Source excerpt:

In [None]:
## Assignment #2: Spamlet-Entropy-Monkeys
## PHYS481 FALL2020
## Yauheni Kalionau (30062335)

## Introduction:
Dealing with probabilty can be quite complicated for humans since the concept itself is not intuitively understandable (just a natural feature of being a human). That's why using computers is a great idea when it comes to statistically analyzing given sets of data. Quite often, certain data follows a statistical distribution which can be expressed as a mathematical expression (Bernoulli, Hypogeometrical, Gaussian, etc.) and thus many statistically-important variables can be derived from them (eg. standart deviation). This lab explores an interesting example of probabilistical distribution - "The infinite monkey theorem", which basically proclaims that every possible outcome of the experiment is possible, given that number of trials is infinite and the experiment can go on for an infinite amount of time. Tthe purpose will be to compare different probability distributions when applied to spamlet ("Simplified Hamplet"), and to calculate entropy associated with those distributions.

Requirements:
Could you return the Spamlet-Entropy-Monkeys notebook excerpt above word for word, keeping every heading, line break, and misspelling unchanged?

Record excerpts:
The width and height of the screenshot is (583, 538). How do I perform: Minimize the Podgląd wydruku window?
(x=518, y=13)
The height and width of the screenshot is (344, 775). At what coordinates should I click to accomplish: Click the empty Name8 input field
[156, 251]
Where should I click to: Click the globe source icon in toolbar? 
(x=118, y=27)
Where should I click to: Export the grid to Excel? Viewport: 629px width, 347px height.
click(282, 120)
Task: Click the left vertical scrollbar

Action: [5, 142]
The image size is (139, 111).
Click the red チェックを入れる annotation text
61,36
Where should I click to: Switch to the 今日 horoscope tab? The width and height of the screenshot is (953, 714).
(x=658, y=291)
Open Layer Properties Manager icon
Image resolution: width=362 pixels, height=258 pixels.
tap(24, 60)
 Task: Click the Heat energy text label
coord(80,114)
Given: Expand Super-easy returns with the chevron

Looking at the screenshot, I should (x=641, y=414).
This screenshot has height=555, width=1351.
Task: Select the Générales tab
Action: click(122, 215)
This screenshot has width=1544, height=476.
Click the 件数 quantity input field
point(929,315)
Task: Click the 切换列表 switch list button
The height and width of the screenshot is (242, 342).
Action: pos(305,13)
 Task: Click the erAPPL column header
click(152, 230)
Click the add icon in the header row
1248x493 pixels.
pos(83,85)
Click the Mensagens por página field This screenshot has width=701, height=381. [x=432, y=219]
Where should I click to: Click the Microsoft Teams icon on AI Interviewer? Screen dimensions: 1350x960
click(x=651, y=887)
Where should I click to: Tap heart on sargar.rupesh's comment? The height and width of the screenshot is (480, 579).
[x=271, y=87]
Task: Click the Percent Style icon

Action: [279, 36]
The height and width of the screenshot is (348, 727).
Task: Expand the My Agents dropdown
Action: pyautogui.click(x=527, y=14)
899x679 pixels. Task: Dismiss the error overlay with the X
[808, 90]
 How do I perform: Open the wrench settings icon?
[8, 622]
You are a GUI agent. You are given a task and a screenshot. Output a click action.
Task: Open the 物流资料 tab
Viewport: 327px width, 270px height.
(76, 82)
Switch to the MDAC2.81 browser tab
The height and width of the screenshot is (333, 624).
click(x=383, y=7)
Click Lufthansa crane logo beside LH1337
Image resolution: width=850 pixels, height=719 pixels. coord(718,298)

Final answer:
In [None]:
## Assignment #2: Spamlet-Entropy-Monkeys
## PHYS481 FALL2020
## Yauheni Kalionau (30062335)

## Introduction:
Dealing with probabilty can be quite complicated for humans since the concept itself is not intuitively understandable (just a natural feature of being a human). That's why using computers is a great idea when it comes to statistically analyzing given sets of data. Quite often, certain data follows a statistical distribution which can be expressed as a mathematical expression (Bernoulli, Hypogeometrical, Gaussian, etc.) and thus many statistically-important variables can be derived from them (eg. standart deviation). This lab explores an interesting example of probabilistical distribution - "The infinite monkey theorem", which basically proclaims that every possible outcome of the experiment is possible, given that number of trials is infinite and the experiment can go on for an infinite amount of time. Tthe purpose will be to compare different probability distributions when applied to spamlet ("Simplified Hamplet"), and to calculate entropy associated with those distributions.